= Robert N. McClelland =

American surgeon (1929–2019)

Robert Nelson McClelland (November 20, 1929 – September 10, 2019) was an American surgeon. On November 22, 1963, he worked unsuccessfully to save the life of U.S. President John F. Kennedy after he was fatally shot, and two days later, the life of Kennedy's assassin, Lee Harvey Oswald.

==Early life and education==
Robert Nelson McClelland was born on November 20, 1929, in Gilmer, Texas. His father, Robert, was a butcher, and his mother, Verna McClelland Nelson, worked for a federal relief agency. He graduated from University of Texas at Austin in 1950 and University of Texas Medical Branch in 1954.

==Career==
McClelland was a medical officer in the United States Air Force for two years and was stationed overseas in Germany for a time. After completing a residency at Parkland Memorial Hospital, he was hired as a faculty member at the University of Texas Southwestern Medical Center. His specialty was in surgery related to the liver, pancreas, and biliary tract.

In 1974, McClelland created and was the first editor for the very successful Selected Readings in General Surgery, aiming to present to students and surgeons the most useful of medical-journal articles, now published by the American College of Surgeons. After 45 years on the faculty at Southwestern Medical Center, McClelland retired in August 2007. In September 2007, he was appointed Professor Emeritus of Surgery at the UT Southwestern Medical Center, remaining involved in medical-student education.
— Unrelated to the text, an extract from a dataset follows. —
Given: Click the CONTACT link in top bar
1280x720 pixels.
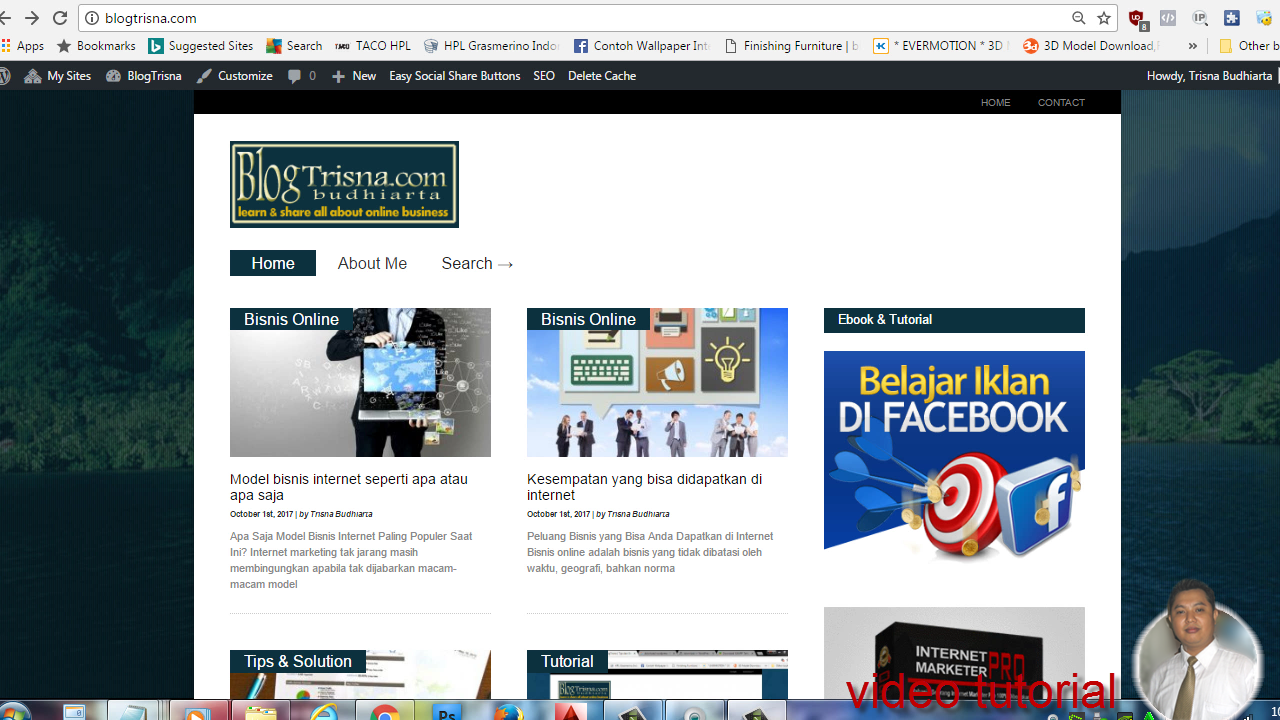Looking at the screenshot, I should point(1061,102).
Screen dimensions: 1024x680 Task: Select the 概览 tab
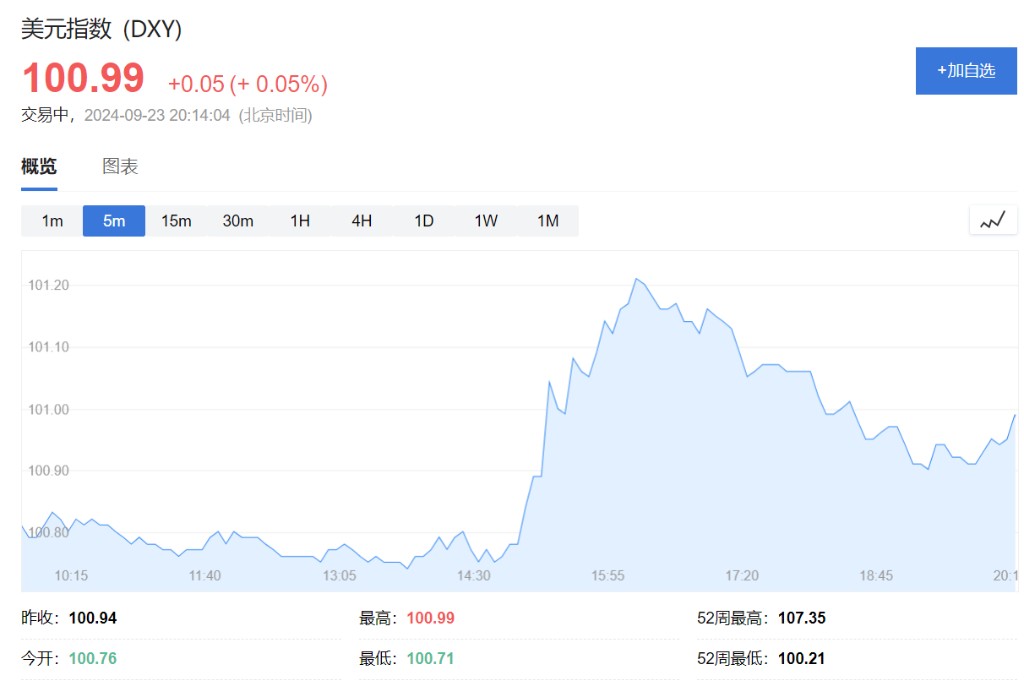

===Assassination of John F. Kennedy and aftermath===
On November 22, 1963, McClelland was working at Parkland Memorial Hospital in Dallas, Texas, when President John F. Kennedy was brought in grievously injured. Despite the efforts of the three attending surgeons, McClelland, Malcolm Perry, and Charles R. Baxter, he died shortly after arriving. McClelland supported the idea that Kennedy had been shot from the front, thus the idea that there was a second gunman. McClelland was called to testify to the Warren Commission, he described the "posterior portion of the skull" as "extremely blasted". He said the wound was such that "you could actually look down into the skull cavity itself and see probably a third or so, at least, of the brain tissue".

In 1988 he made an appearance in the documentary The Men Who Killed Kennedy. He was also interviewed for the 1992 documentary The JFK Assassination: The Jim Garrison Tapes and for the 2023 documentary JFK: What the Doctors Saw. He was portrayed by Joseph Nadell in the film JFK (1991).

Two days later, McClelland saw on the news that Kennedy's assassin Lee Harvey Oswald had been shot. McClelland immediately went back to the hospital. Along with Tom Shires, McClelland worked unsuccessfully to save Oswald's life, as he was pronounced dead two hours after being shot. McClelland preserved his blood-stained shirt from attempting to save President Kennedy for the rest of his life.

==Personal life and death==
McClelland married Connie Logan in May 1958. She was the head nurse at Parkland Memorial Hospital, and the two also attended the same church. They had two daughters and a son. McClelland enjoyed reading, and insisted on having a bookcase in every room of his house.

McClelland died from kidney failure on September 10, 2019, at an assisted living facility in Dallas. He was 89.

==Honors==
In 1990, McClelland became the namesake for the Parkland Surgical Society's Robert N. McClelland Lectureship.